Module 4 — Naive Bayes

Supervised learning · hands-on · about 30 minutes.

Naive Bayes applies Bayes' rule from Course 2, Module 3 to construct a probabilistic classifier — the canonical textbook example of a spam filter. It trains rapidly, requires comparatively little data, and remains a remarkably strong baseline for text classification. In this module you will operate a live spam filter, toggling individual words and observing how each contributes to the posterior probability of spam.

Bayes' rule applied to classification

The quantity of interest is the posterior probability \( P(\text{spam} \mid \text{words}) \) — the probability that an email is spam, conditional on the words it contains. Bayes' rule re-expresses this in terms of quantities that can be estimated by counting frequencies in historical, labeled data:

\[ P(\text{spam} \mid \text{words}) \;\propto\; P(\text{spam}) \times P(\text{words} \mid \text{spam}) \]

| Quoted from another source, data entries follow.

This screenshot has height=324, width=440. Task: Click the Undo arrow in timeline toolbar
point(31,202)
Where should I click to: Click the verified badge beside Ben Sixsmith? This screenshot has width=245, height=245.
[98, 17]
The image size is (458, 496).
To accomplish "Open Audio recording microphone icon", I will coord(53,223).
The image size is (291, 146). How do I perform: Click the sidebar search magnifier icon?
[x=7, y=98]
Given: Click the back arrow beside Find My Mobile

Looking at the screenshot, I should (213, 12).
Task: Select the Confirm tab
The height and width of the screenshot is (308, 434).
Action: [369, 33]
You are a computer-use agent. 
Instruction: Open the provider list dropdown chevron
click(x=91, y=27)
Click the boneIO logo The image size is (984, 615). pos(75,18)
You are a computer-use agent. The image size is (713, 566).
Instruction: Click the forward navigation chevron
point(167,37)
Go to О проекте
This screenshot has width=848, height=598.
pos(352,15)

The symbol \( \propto \) means "is proportional to," not "equals." The exact form of Bayes' rule divides the right-hand side by \( P(\text{words}) \), but that denominator is the same regardless of the class being tested, so it cannot change which class scores highest. Dropping it leaves the two sides equal only up to that shared constant — which is precisely what \( \propto \) records, and all a classifier needs in order to pick the more probable class.

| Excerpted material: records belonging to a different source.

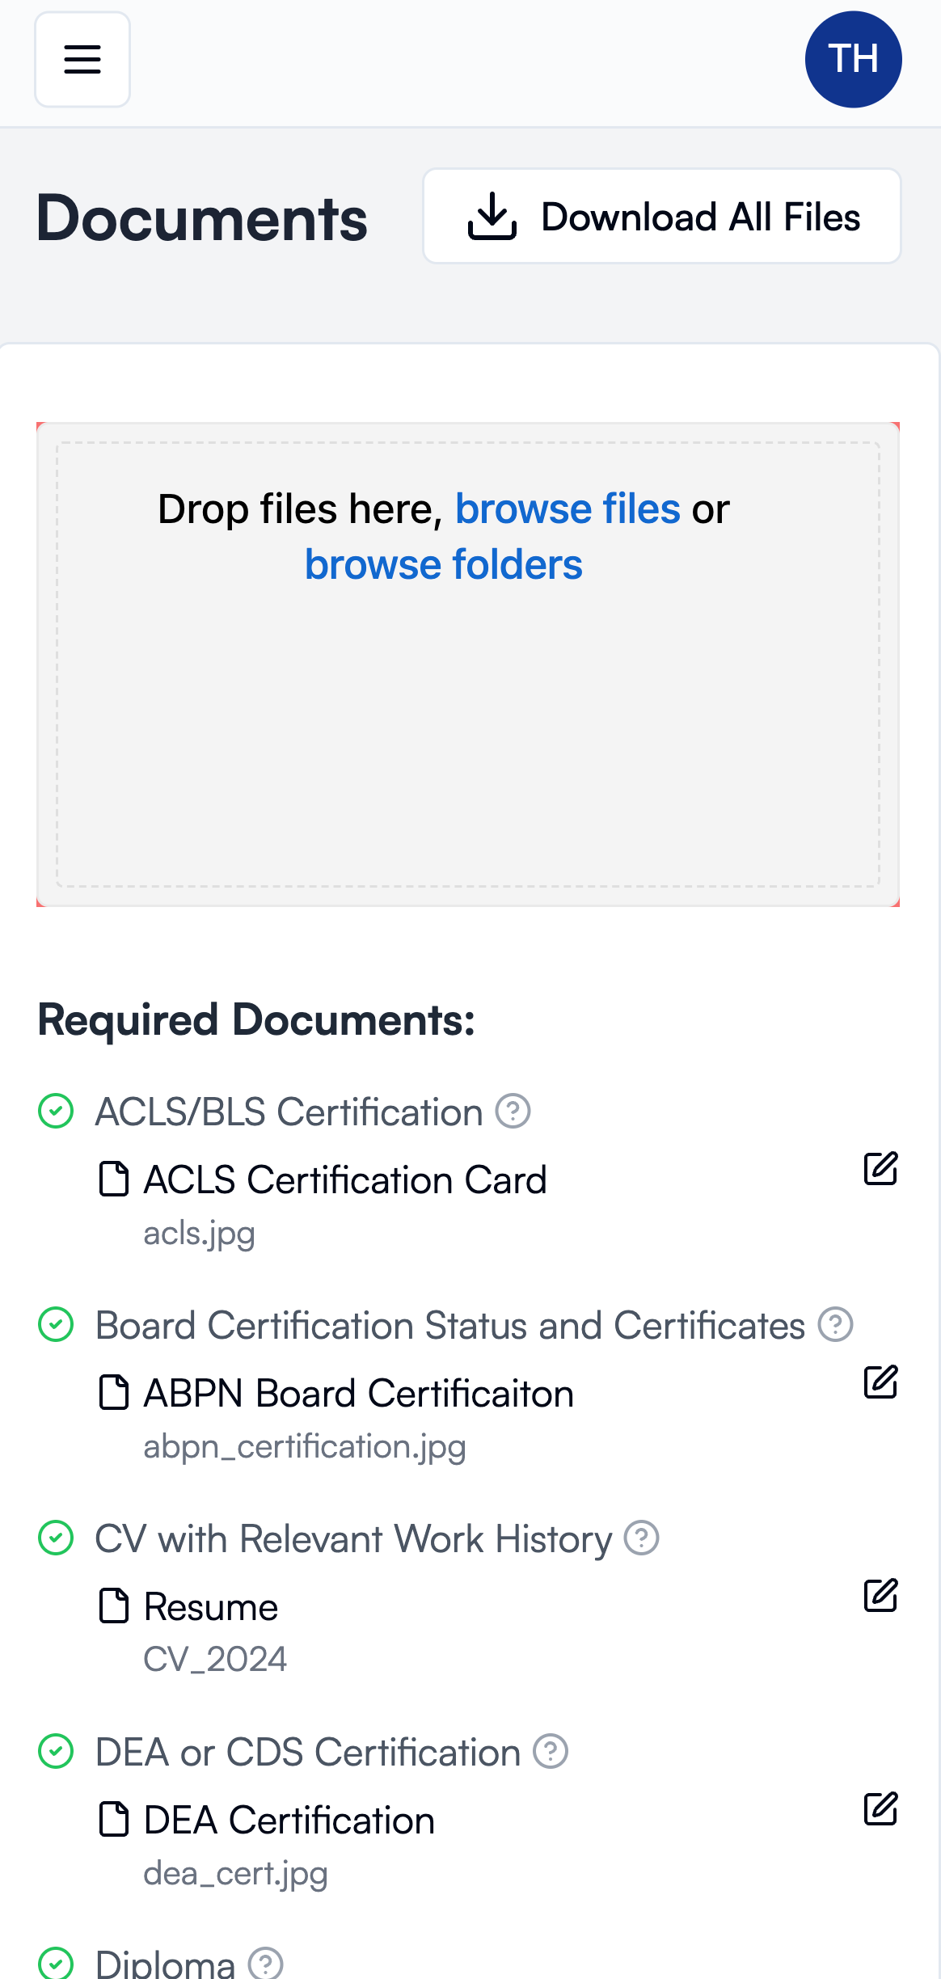The image size is (941, 1979).
Task: Open the hamburger navigation menu
Action: coord(82,59)
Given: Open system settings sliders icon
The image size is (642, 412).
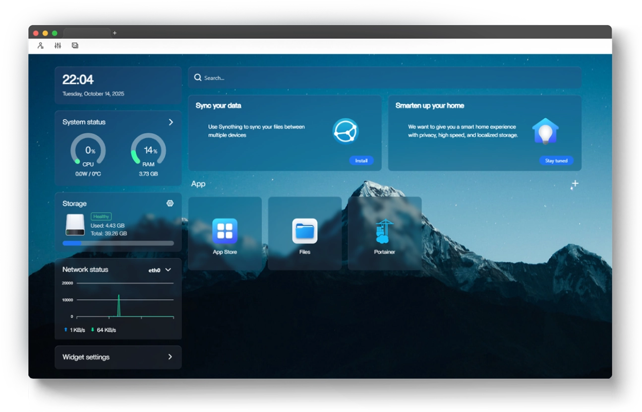Looking at the screenshot, I should (x=58, y=46).
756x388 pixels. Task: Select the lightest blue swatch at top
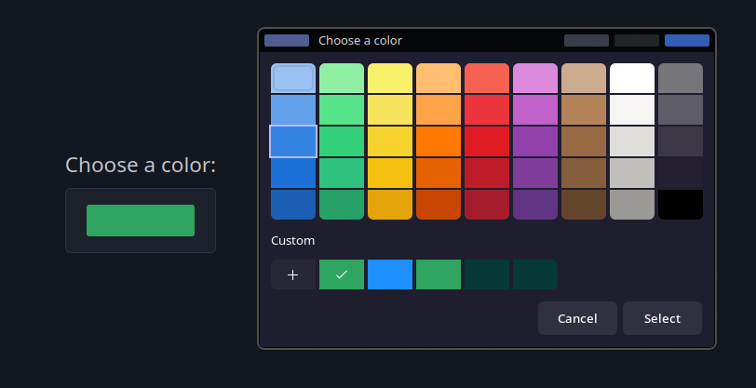293,78
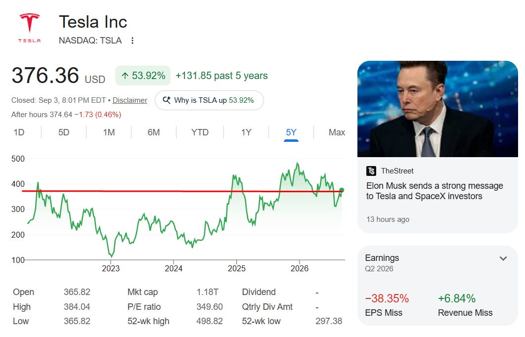Switch to the 1D time range

tap(19, 132)
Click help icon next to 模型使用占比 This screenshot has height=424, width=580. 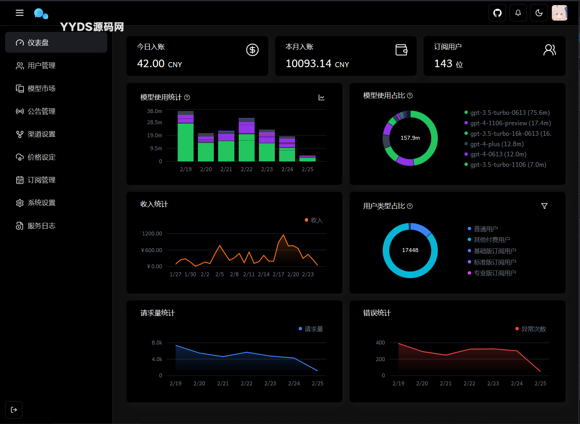pyautogui.click(x=410, y=96)
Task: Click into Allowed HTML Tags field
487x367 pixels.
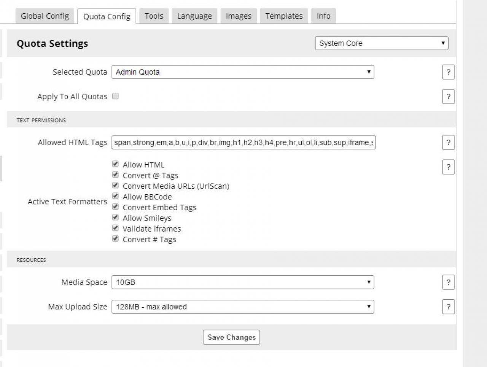Action: [244, 143]
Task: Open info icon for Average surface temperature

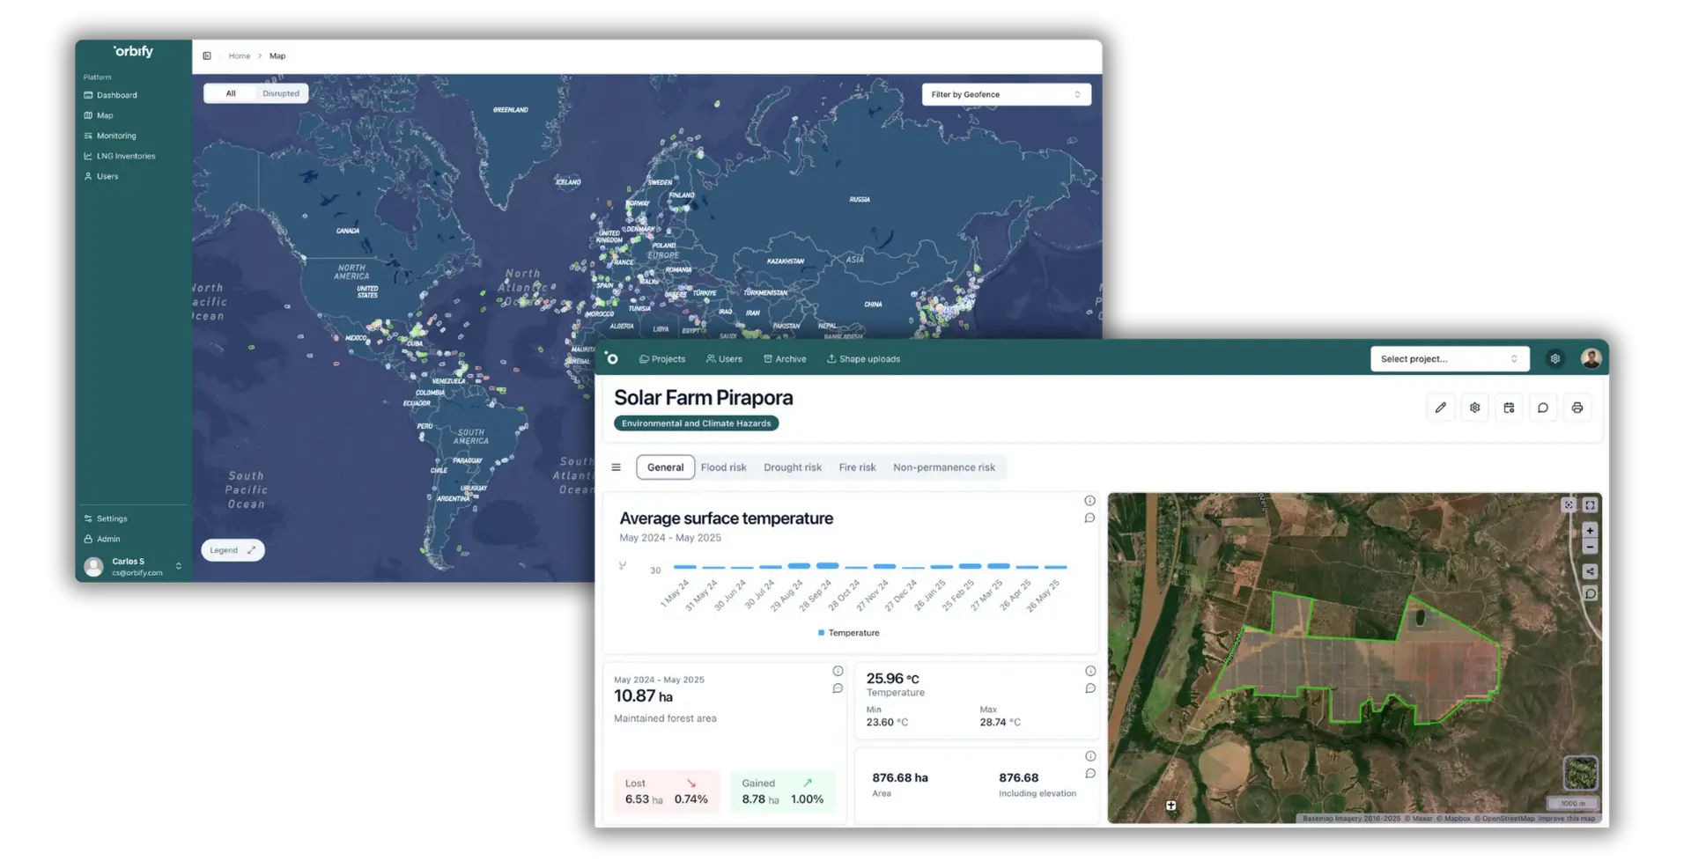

\( P(\text{spam}) \) is the prior — the marginal probability of spam in the overall mail distribution. \( P(\text{words} \mid \text{spam}) \) is the likelihood — the probability of observing those words conditional on the email being spam.

The "naive" conditional-independence assumption

Estimating \( P(\text{whole sentence} \mid \text{spam}) \) directly is intractable, because the space of possible sentences is effectively infinite and most have never been observed in training data. Naive Bayes resolves this by introducing a strong simplifying assumption: the words are treated as conditionally independent given the class label, so the joint likelihood factorizes into a product of per-word likelihoods:

\[ P(\text{words} \mid \text{spam}) \;\approx\; \prod_i P(\text{word}_i \mid \text{spam}) \]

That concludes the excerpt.